From: Nathan Lynch <ntl@pobox.com>
To: Christoph Hellwig <hch@lst.de>
Cc: Tejun Heo <tj@kernel.org>, Oren Laadan <orenl@cs.columbia.edu>,
ksummit-2010-discuss@lists.linux-foundation.org,
linux-kernel@vger.kernel.org
Subject: Re: [Ksummit-2010-discuss] checkpoint-restart: naked patch
Date: Wed, 03 Nov 2010 20:47:38 -0500 [thread overview]
Message-ID: <1288835258.6132.56.camel@tp-t61> (raw)
In-Reply-To: <20101102214706.GA28593@lst.de>
On Tue, 2010-11-02 at 22:47 +0100, Christoph Hellwig wrote:
> Thanks Tejun,
>
> your writeup brought up a lot of the same issues that I see with
> the in-kernel C/R. Various C/R implementations that are entirely
> in userspace or with limited kernel assistance have been in production
> in HPC environments for years.
FWIW there are a couple of kernel-based C/R implementations (BLCR,
OpenVZ) in use in various contexts (not just HPC).
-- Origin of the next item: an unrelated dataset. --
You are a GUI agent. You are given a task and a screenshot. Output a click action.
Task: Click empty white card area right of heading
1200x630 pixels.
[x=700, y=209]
> I think especially for these workloads
> C/R is an extremly useful feature, and a standard implementation would
> do Linux well.
>
> But I think the "transparent" in-kernel one is the wrong approach. It
> tries to give the illusion that C/R will just work, while a lot of
> things are simply not support.
I think this is somewhat true of the implementation under consideration
here (although generally it should fail checkpoints that it can't
restart), but it needn't be true of all possible kernel-based
implementations.
> In this case whitelisting the allowed
> state by requiring special APIs for all I/O (or even just standard
> APIs as long as they are supposed by the C/R lib you're linked against)
> is the more pragmatic, and I think faithful aproach.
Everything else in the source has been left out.